# My Two "Grab 'n Go" Slings !



## wll (Oct 4, 2014)

Here is a pic of two commercially made slings, each modified a bit by me. On the right is a Daisy F -16, on the left is a Trumark Mod S9... both have been made for many years and are available at your local box store. The F-16 for $4.97 at Walmart, and the Trumark for $9.99 at Big Five.









*1) Trumark S9:*

A pretty good slingshot, comes with a handle full of 5/16" steel, which IMHO are OK for playing around, but not enough for putting food on the table if need be. I took the 5/16" ammo out of the handle and put in some .340 lead shot. It works OK but the indents in the handle for the wire frame are under .340 so they must be slightly enlarged. This means taking the clear handle wrap off the Trumark handle and getting inside to enlarge that area, after this is done and you re-install the grip on your frame, you may want to wrap the handle/frame in baseball tape to give it some support...... not a big deal but something I would rather not do. It also must be pointed out the ammo hole in the Trumark is on the bottom and you must raise and lower the grip to get ammo out ... I personally do not like that, I want the ammo hole on top.

Once completed the handle will hold about 25ea .340 lead shot, I had thought more, but I was wrong. I have this sling set up with looped 1842's and a nice medium leather pouch attached.
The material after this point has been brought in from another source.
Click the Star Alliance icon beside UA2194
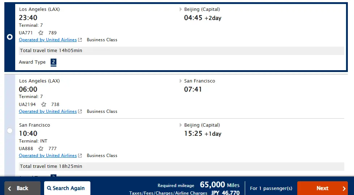Viewport: 354px width, 195px height. coord(44,105)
The tubes will send ammo up to 200grs very quickly (205-210fps) if you have an elongation factor of 500% or a bit more ..... Henry, the moderator on this forum has mentioned this many times, and all credit goes to him, believe me it makes a huge difference in speed, what part of HUGE difference in speed don't you understand ;- ) Again, as always on my wire slings if possible the fork is facing the target giving me an extra 1" with my gypsy tie.

All in all not a bad "Grab 'n Go" but it does take a little bit more work than the Daisy to get it at a true user tool in an emergency, but it can be done. If this is what you have, make a few adjustments and you are set ! (As a side note, if you used 00 buck .330 and not 00+ buck .340 like I did, you may not need to work on the inside of the Trumark grip).

*2) Daisy F-16:*

The cheapest of these two is also the best IMHO.
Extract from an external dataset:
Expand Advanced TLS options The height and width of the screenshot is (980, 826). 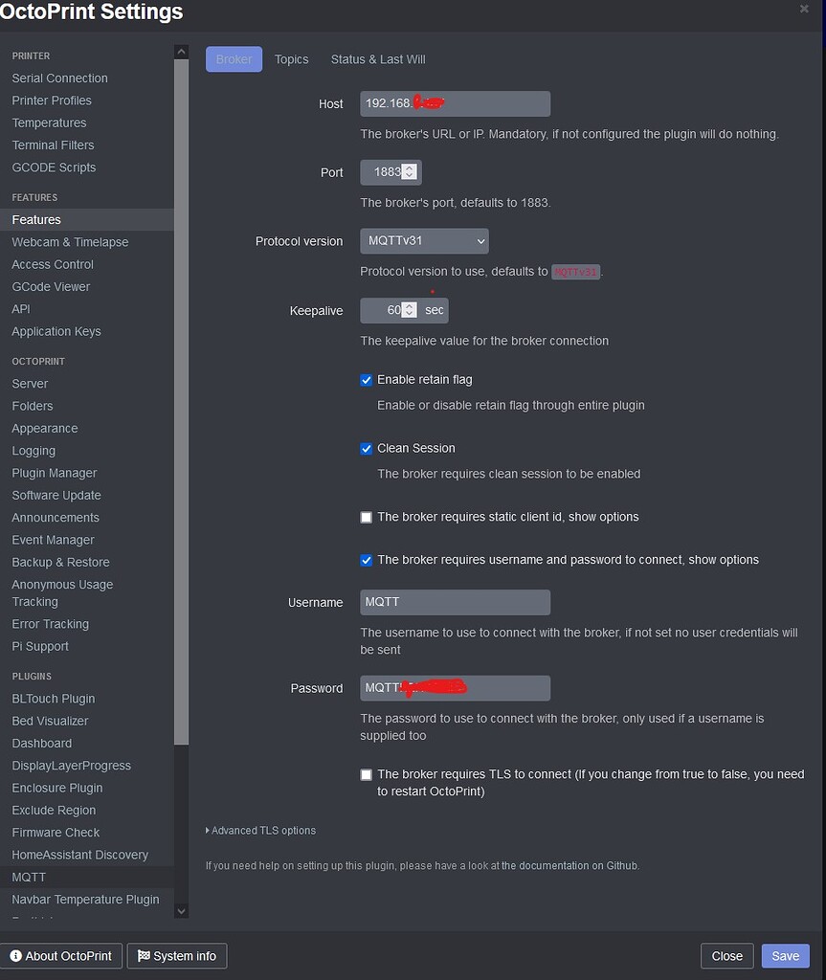point(260,831)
First of all, it holds 3/8"+ steel, or lead without any modification as in the molding process there is a ~.40+ cal hole on top of the handle, I'm sure you folks can figure out a stopper method. Second, it holds 50ea .340 lead balls that weigh 58grs (4grs more than 3/8" steel) All this done without modification !

Again, this sling has looped 1842 on gypsy ties, and this will handle any ammo that you would normally shoot. As always I turned the handle around so the forks are pointing toward the target, giving me an extra ~ 1 inch of dray length because of the extended attachment.

*3) My Take:*

Both these sling have pros and cons, the Trumark has a thinner grip and the frame is aluminum so it can't rust. But it only handles 25 .340 shot when the inside of the grip is modified.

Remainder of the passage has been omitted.